In honour of International Holocaust Remembrance Day, 27 January 1944.
We are pleased to offer Sir Martin's Book Club Choice: The Holocaust at a discounted price for the month of January, UK: £1.99, CA $3.94
Please click on the Amazon link below:

The Holocaust: The Human Tragedy

The murder of six million Jewish men, women and children during the Second World War was a crime of unprecedented and unparalleled bestiality. Since the end of the war evidence of the savage cruelty of the murderers has emerged in every country in Europe, and from each one of the many thousand destroyed communities. Jews were sought out, hunted down, tortured, deported and murdered. The aim of the killers was that not a single Jew should survive. But some did survive, and many documents also survived: the often copious records of the murderers themselves, and the diaries and notes of thousands of those who were about to be killed, but who managed to set down as best they could an account of events which they saw around them.

This comprehensive history of the Holocaust from the rise of Hitler to power in 1933 to the defeat of Germany in 1945 is based on German and Jewish documentation, including material collected for the Nuremberg, Eichmann and other war crimes trials, with further personal testimony of eye-witnesses and survivors, and interviews conducted by Sir Martin.

Book Excerpt:

1944, Auschwitz:

“On September 6, at Birkenau, Salmen Gradowski, a member of the Sonderkommando, who had been in Auschwitz since February 1943, collected together the notes which he had managed to write over the previous nineteen months describing his deportation and first day at the camp, and buried them. … In his covering letter he wrote:

“ 'Dear finder, search everywhere, in every inch of soil. Tens of documents are buried under it, mine and those of other persons, which will throw light on everything that was happening here. Great quantities of teeth are also buried here. It was we, the Kommando workers, who expressly have strewn them all over the terrain, as many as we could, so that the world should find material traces of the millions of murdered people. We ourselves have lost hope of being able to live to see the moment of liberation.' ”

::::::::::

— Written request 1 —
Copy out the stretch of the Holocaust book page from "This comprehensive history" through "by Sir Martin.".
— Written request 2 —
According to the Holocaust book page, since when had Salmen Gradowski been in Auschwitz?
— Written request 3 —
Carry on the Holocaust book page from its last sentence.

— Provided material —
::::::::::

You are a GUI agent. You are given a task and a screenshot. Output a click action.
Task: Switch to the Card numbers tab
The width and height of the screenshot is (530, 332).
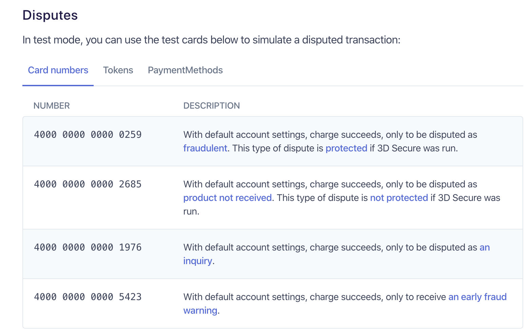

::::::::::

— Task response 1 —
This comprehensive history of the Holocaust from the rise of Hitler to power in 1933 to the defeat of Germany in 1945 is based on German and Jewish documentation, including material collected for the Nuremberg, Eichmann and other war crimes trials, with further personal testimony of eye-witnesses and survivors, and interviews conducted by Sir Martin.

— Task response 2 —
Since February 1943.

— Task response 3 —
What the readers say

"Page after page of suffering and testimony seem to never end but your writing personalises this suffering without any sense of repetition. I feel it is a chronicle that has to be read completely as to skip and leave this or that out would do an injustice to those whose suffering is recorded.Thank you for this book. Thank you for enlightening people who might find it too easy to forget man`s capacity to do evil. History sadly has tried to repeat itself. To paraphrase Burke the only thing necessary for evil to prevail is for good men to say nothing." S.J . McHugh

“I have just completed reading your book The Holocaust. I had previously read various smaller works. You have done a great service in setting out in such detail the unbelievable horror of the Holocaust. It is so important that the world should know the appalling story. I cannot understand that there seems to have been scarcely one German, SS man, etc. who questioned or took action to attempt to halt the atrocities. Where was their humanity or consciences? An unbelievable, appalling nightmare for humanity. Thanks for your research and insights.”  Tom O'Connell

“Love all your books dearly. You are truly a walking encyclopedia of the Twentieth Century. Your study of the Holocaust is one of the most frightening since Leon Uris` cinemagraphic flashback narratives in Exodus.”  Steven Sittenreich

 

 

What the author says

“This book is an attempt to draw on the nearest of the witnesses, those closest to the destruction, and through their testimony to tell something of the suffering of those who perished, and are forever silent.”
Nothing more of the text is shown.